#### Texto apresentado:
################

BUENOS AIRES, ARGENTINA (FOLHAPRESS) – “É melhor comprar logo, antes das eleições”, diz o marceneiro Francisco Díaz, 45, ao cliente pelo telefone. Como bom argentino, ele já sabe que em três semanas os preços dos materiais para fazer um armário, assim como vários outros, devem disparar logo depois que os resultados do primeiro turno forem divulgados.
É esse o clima na nação vizinha, que vê a disputa presidencial caminhar para uma polarização entre o deputado ultraliberal Javier Milei e o ministro da Economia peronista, Sergio Massa. A candidata da oposição macrista, Patricia Bullrich, parece ter desidratado desde as primárias, quando o eleitorado se dividiu entre as três forças políticas, mas ainda tem chances.
Os adversários se enfrentarão neste domingo (1º) no primeiro debate presidencial antes do pleito, em 22 de outubro. Discutirão economia, educação, direitos humanos e democracia sob a sombra do aumento da pobreza, que torna cada vez mais comuns cenas como pessoas dormindo no aeroporto ou buscando comida nos lixos de Buenos Aires, ainda que a capital tenha índices muito mais baixos que o país.

################

#### Dados fornecidos:
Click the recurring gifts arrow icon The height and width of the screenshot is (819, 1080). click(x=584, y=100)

################

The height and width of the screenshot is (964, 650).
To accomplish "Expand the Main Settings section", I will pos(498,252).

################

#### Enunciado A:
De acordo com o texto sobre as eleições na Argentina, em que data ocorrerá o pleito?
#### Enunciado B:
Liste os temas que, segundo o texto sobre as eleições na Argentina, serão discutidos no primeiro debate presidencial.

#### Resposta esperada A:
Em 22 de outubro.

#### Resposta esperada B:
Economia, educação, direitos humanos e democracia.